バス大異変!--知られざる公共交通の実像

深夜の東名高速道路、海老名下りサービスエリアに、零時を過ぎたあたりから続々と色鮮やかな大型バスが集まってきた。その数、十数台。いずれも東京から関西方面に向かう高速バスだ。
 
 休憩のためにバスから降り立った乗客の年齢層は20~30代。女性の姿も目立つ。新幹線では東京ー大阪間は1万4050円かかるが、バスなら3500円から。この安さが人気の理由だ。最近では運賃1万円超と高額ながら、ファーストクラス並みの乗り心地を実現したバスもある。

価格重視に乗り心地重視。多種多様な乗客の心をつかみ、高速バスの輸送人員はうなぎ上り。だが、バス業界全体を見れば、高速バスの輝きなどほんの一部にすぎない。乗合バス事業全体で見れば、ピーク時に100億人を超えた輸送人員は、現在では43億人と、半減してしまった。

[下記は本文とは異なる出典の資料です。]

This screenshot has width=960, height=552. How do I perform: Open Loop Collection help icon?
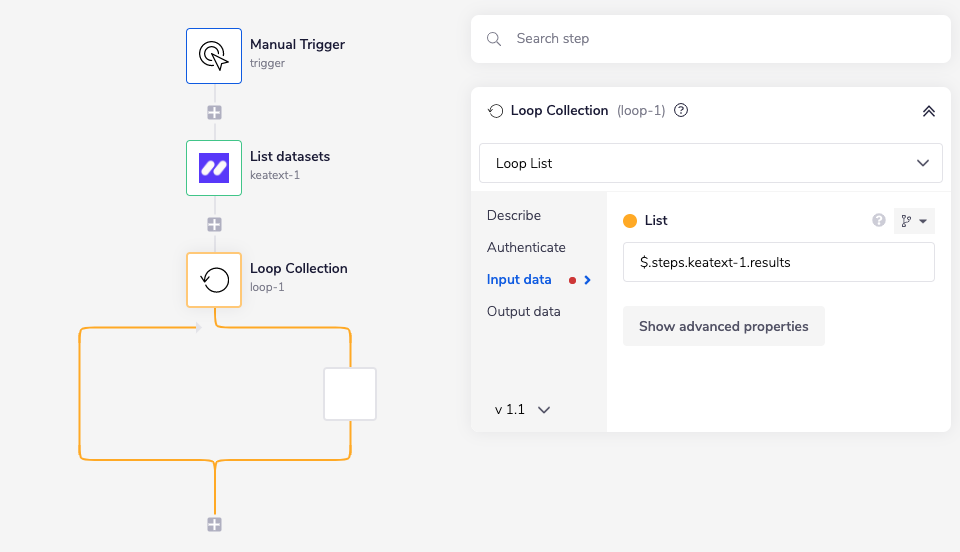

2002年の規制緩和で乗合バス事業への新規参入が容易となった。しかし、輸送人員が減っている中での事業者増が、少ないパイの奪い合いになるのは自明の理。バス事業者の営業収入も減少傾向にある。「以前は利用客減を運賃値上げでカバーしていたが、もうそれも限界」と、あるバス事業者は悲鳴を上げる。